Il vero nodo non è dunque la dimissione da vicepresidente, quando la cessione (in forte perdita) delle azioni, per di più per andare a investire in un’altra banca, Unicredit. Un comportamento dettato dall’incrocio di almeno due matrici: da un lato il prossimo addio alla presidenza di Banca Mps di Giuseppe Mussari, con il quale Caltagirone da anni ha identità di vedute su una serie di partite strategiche. Poi, sembra che a Caltagirone non abbia fatto per nulla piacere l’essere pubblicamente considerato — stante le difficoltà della Fondazione Mps — una sorta di acquirente di ultima istanza delle azioni che potrebbero essere messe in vendita per sanare gli errori (altrui) di gestione. Così Caltagirone lascia Siena. Terrà una quota, sotto il 2 per cento e attenderà tempi migliori.
I nodi da sciogliere
La soluzione dei problemi senesi non spetta più all’imprenditore romano. La palla è in mano alla Fondazione. La Borsa, come detto, ha salutato positivamente l’esordio alla guida di Viola, ma in Piazza del Campo i problemi restano. La Banca deve restituire 1,9 miliardi di Tremonti Bond. Per farlo nel 2011 ha realizzato un aumento di capitale da oltre 2 miliardi. L’operazione però non si è completata perché contemporaneamente è intervenuta l’Eba, l’Autorità europea di settore, chiedendo un buffer, un cuscinetto «temporaneo» di capitale. Quando l’emergenza finirà, il Monte libererà il capitale e restituirà i bond governativi, sui quali continua a pagare interessi.

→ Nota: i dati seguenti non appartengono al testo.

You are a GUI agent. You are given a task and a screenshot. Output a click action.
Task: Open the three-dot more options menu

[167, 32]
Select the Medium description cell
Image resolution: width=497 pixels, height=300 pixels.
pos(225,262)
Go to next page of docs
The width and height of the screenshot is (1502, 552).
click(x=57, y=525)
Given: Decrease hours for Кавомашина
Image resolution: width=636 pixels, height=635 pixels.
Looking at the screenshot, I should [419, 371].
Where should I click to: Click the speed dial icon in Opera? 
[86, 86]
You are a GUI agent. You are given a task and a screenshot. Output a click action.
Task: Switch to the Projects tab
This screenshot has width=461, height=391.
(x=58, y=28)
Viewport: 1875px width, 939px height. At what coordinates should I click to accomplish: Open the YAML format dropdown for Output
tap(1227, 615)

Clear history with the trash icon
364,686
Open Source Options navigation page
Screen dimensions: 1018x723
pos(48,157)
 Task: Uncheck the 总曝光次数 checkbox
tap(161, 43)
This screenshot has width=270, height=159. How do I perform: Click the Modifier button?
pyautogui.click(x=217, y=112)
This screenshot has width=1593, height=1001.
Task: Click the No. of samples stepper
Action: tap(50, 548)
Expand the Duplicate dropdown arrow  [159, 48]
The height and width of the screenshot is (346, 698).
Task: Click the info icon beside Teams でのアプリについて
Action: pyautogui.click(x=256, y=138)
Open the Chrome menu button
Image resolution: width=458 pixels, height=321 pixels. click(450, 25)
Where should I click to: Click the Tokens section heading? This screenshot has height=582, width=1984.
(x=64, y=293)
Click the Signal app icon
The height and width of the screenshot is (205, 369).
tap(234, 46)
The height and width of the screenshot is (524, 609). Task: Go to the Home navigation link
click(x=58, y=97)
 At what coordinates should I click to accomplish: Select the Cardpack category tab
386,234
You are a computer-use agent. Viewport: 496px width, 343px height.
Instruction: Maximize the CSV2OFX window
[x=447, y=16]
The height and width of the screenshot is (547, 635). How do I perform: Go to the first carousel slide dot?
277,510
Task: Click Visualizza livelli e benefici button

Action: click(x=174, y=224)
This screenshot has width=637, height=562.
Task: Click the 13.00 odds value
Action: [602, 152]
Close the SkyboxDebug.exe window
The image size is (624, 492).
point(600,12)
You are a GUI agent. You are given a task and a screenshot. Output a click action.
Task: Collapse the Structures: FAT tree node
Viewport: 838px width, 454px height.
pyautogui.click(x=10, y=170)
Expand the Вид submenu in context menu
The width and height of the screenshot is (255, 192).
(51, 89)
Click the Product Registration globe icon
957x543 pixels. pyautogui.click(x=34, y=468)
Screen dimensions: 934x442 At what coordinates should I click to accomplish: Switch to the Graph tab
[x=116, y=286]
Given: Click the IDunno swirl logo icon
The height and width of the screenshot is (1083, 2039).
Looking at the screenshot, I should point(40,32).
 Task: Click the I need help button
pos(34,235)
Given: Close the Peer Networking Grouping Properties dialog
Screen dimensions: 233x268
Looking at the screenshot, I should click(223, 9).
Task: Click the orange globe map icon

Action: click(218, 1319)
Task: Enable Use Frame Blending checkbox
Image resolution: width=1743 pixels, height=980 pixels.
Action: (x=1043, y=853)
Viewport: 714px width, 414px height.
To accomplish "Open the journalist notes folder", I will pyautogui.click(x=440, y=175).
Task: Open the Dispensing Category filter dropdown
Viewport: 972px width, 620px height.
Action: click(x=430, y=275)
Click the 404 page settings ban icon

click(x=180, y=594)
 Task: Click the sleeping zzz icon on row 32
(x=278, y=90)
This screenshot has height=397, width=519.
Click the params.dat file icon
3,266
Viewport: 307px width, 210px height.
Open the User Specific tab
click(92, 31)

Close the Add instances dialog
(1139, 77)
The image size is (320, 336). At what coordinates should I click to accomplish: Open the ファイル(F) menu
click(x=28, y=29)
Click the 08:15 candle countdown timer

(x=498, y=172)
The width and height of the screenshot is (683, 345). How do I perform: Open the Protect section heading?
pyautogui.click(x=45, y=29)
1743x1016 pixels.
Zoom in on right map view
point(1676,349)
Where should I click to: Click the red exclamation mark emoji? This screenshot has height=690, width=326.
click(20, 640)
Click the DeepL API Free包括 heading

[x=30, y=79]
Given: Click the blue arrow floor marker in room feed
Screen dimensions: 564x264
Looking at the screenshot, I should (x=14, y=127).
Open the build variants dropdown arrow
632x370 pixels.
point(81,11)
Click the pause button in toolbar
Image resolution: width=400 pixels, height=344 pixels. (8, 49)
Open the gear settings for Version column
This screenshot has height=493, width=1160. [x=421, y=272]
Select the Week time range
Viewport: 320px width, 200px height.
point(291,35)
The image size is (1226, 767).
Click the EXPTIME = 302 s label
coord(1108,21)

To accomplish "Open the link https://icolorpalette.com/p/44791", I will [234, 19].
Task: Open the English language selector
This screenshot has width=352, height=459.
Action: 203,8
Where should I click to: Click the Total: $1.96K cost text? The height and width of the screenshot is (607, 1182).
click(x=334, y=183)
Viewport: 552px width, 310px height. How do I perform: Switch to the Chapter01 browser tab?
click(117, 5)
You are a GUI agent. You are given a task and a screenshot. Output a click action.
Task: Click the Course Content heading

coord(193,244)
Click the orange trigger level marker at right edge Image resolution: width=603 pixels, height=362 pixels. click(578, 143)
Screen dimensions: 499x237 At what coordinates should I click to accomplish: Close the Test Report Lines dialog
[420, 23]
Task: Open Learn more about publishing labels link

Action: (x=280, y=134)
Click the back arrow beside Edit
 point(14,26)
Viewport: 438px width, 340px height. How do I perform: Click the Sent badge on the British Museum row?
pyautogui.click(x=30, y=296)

La Fondazione invece deve fare i conti con i covenant. Se il titolo in Borsa tiene sopra i 30 centesimi, la gestione dei covenant sarà più agevole, altrimenti la soluzione è facilmente prospettabile. Con una simile struttura proprietaria un nuovo aumento è altamente improbabile e fortemente non voluto. Così i creditori (Credit Suisse per 300 milioni e Mediobanca per 200, su tutti) escuteranno il pegno e diverranno azionisti. Nel frattempo, finita la crisi di liquidità grazie alla manovra espansiva della Bce, la banca prova a mettere a posto il bilancio con un po’ di carry trade.